Se pueden usar tres vulnerabilidades día cero en iOS 14.2 y versiones anteriores para espiar su iPhone. Actualice ahora

Los equipos de seguridad de Apple anunciaron la corrección de tres vulnerabilidades día cero en el sistema iOS, mismas que han sido explotadas activamente y que afectan a los dispositivos iPhone, iPad e iPod: “Estamos al tanto de los informes sobre un exploit para este problema en escenarios reales”, menciona la alerta de seguridad de la compañía.

Sobre los dispositivos vulnerables, las fallas afectan a todas las versiones de iPhone posteriores a 6S, iPod touch de séptima generación, iPad Air 2 y posteriores, además del iPad mini 4 y posteriores. Las fallas fueron corregidas por Apple con el lanzamiento de iOS 14.2, la última versión estable del sistema operativo móvil.

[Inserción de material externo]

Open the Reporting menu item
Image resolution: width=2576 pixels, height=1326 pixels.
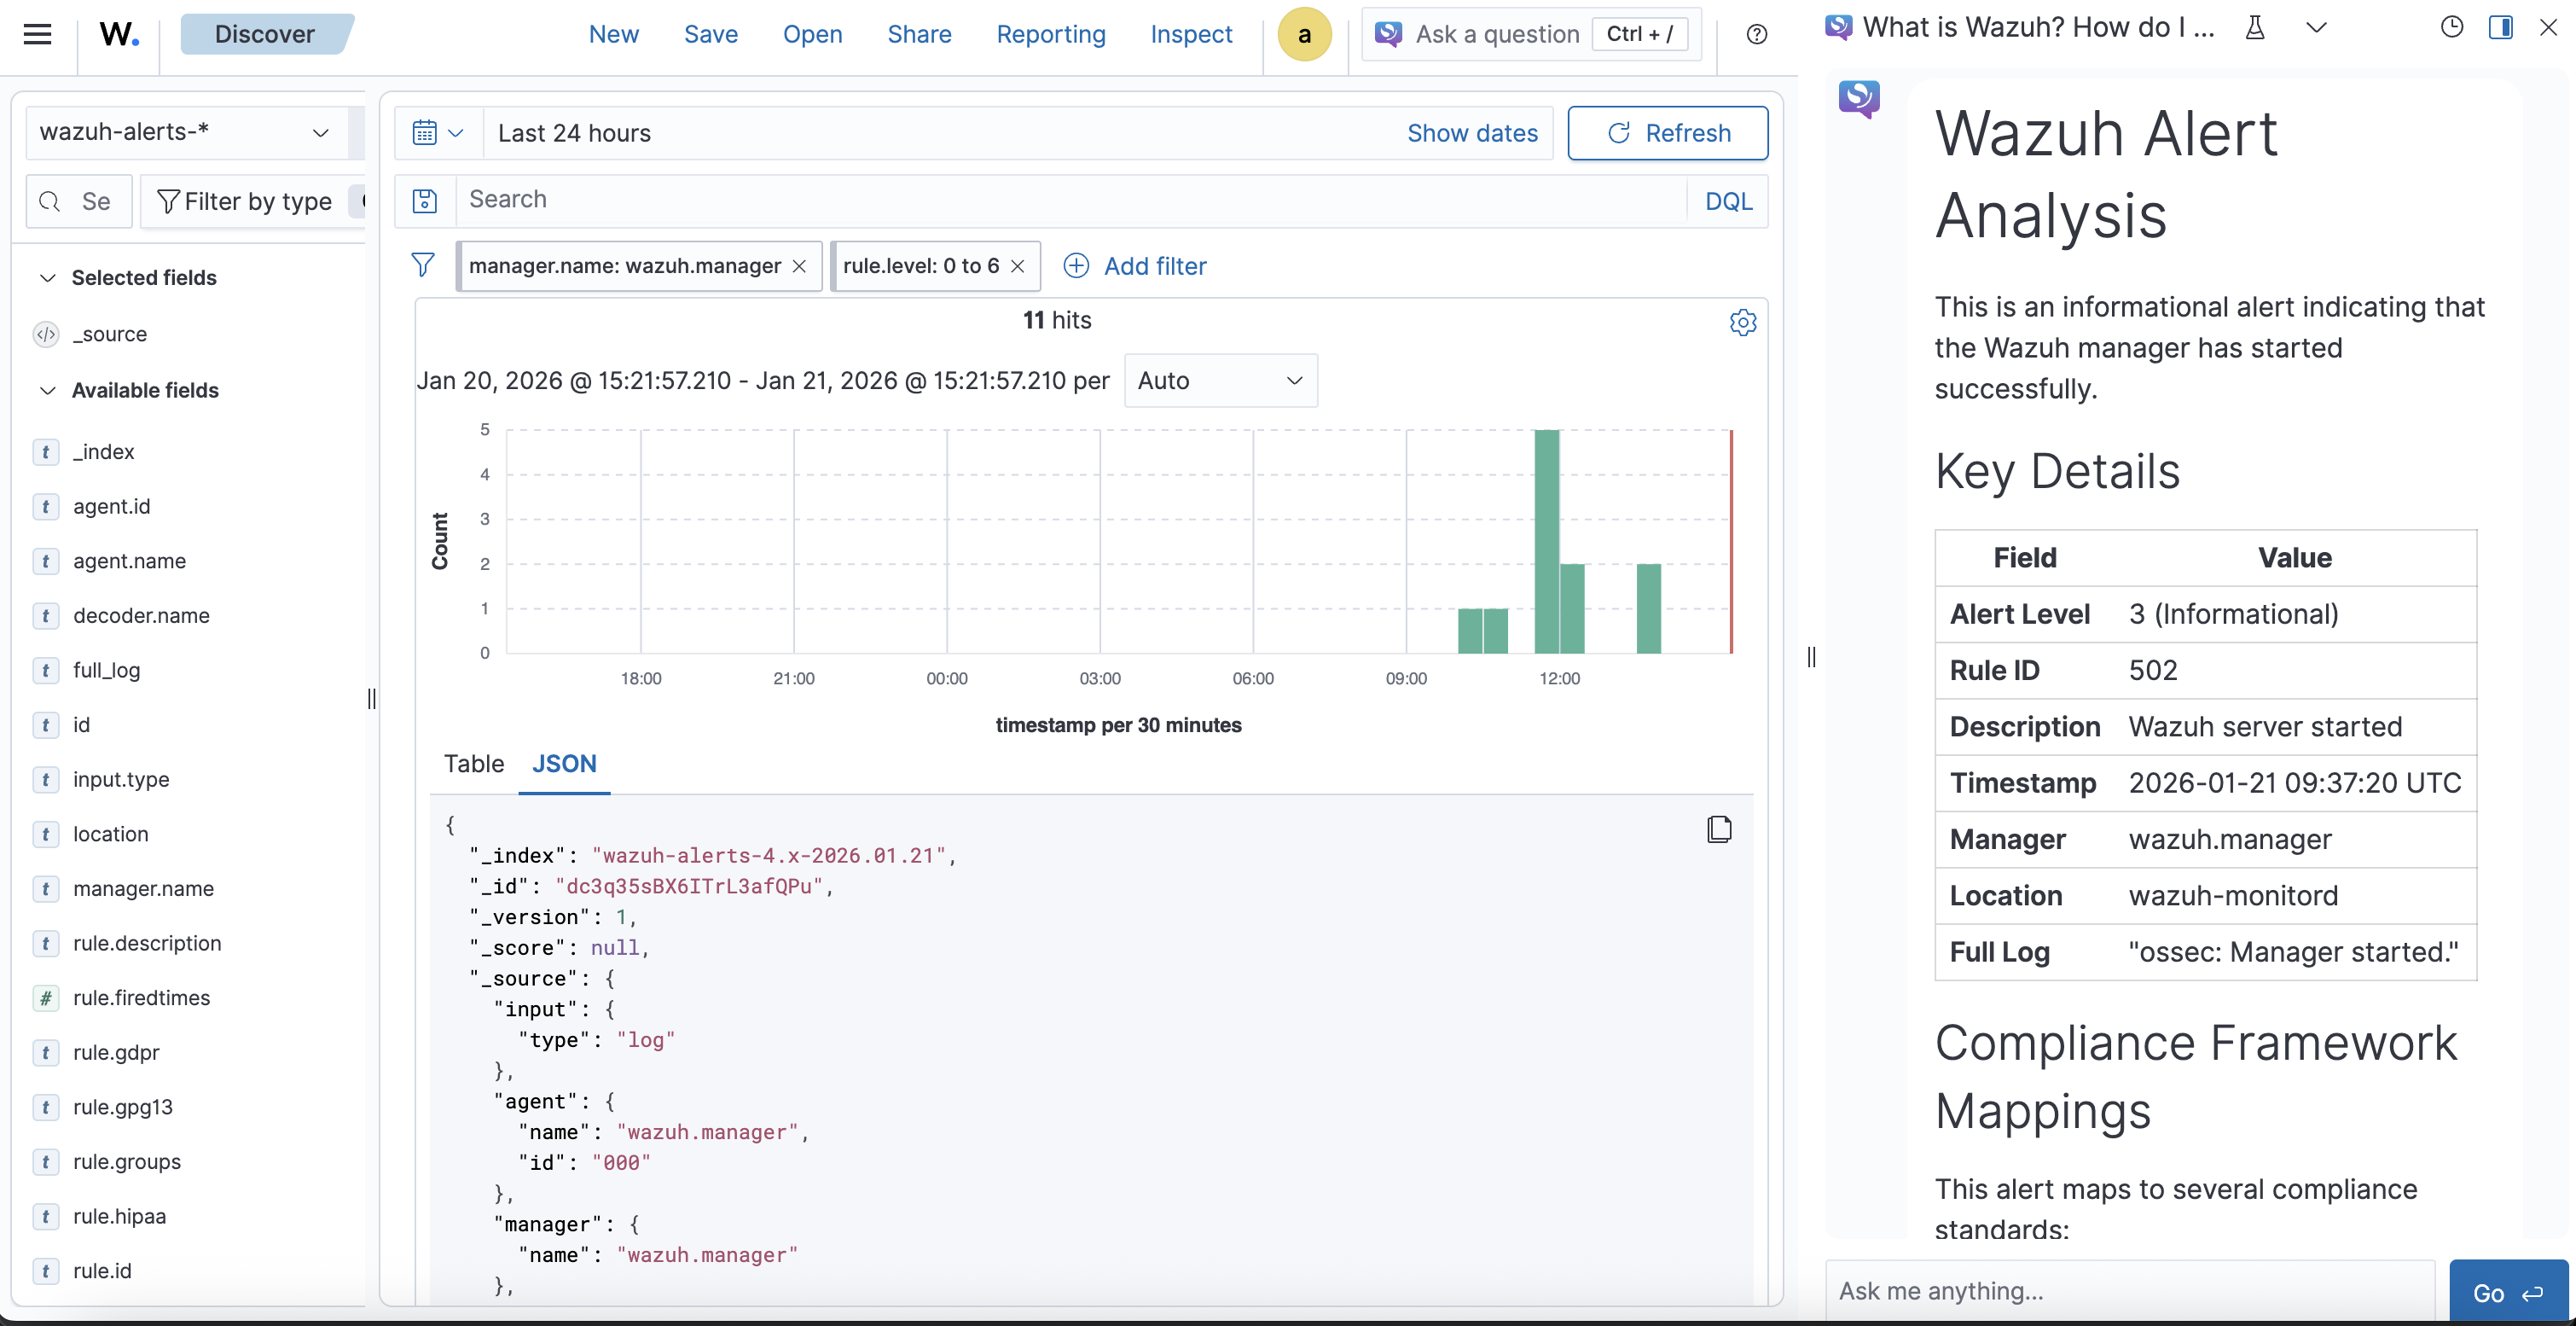tap(1050, 34)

La primera falla, identificada como CVE-2020-27930, es un error de ejecución remota de código (RCE) desencadenado por un problema de corrupción de memoria al procesar una fuente creada con fines maliciosos usando la biblioteca FontParser. La segunda falla día cero es una fuga de memoria del kernel identificada como CVE-2020-27950 y causada por un problema de inicialización de la memoria que permite que las aplicaciones maliciosas obtengan acceso a la memoria del kernel.

Finalmente, la tercera es una falla de escalada de privilegios del kernel (CVE-2020-27932) causada por un problema de confusión de tipos que hace posible que las aplicaciones maliciosas ejecuten código arbitrario con privilegios del kernel. Project Zero, el equipo de búsqueda de vulnerabilidades de Google estuvo a cargo de estos reportes, notificando a Apple en tiempo y forma.

Además de estas fallas críticas, Proyecto Zero reportó otras cuatro vulnerabilidades que fueron corregidas durante las últimas dos semanas. Google corrigió dos fallas de día cero de Chrome explotadas activamente, incluyendo una falla de desbordamiento de búfer de pila en la interfaz de usuario Android.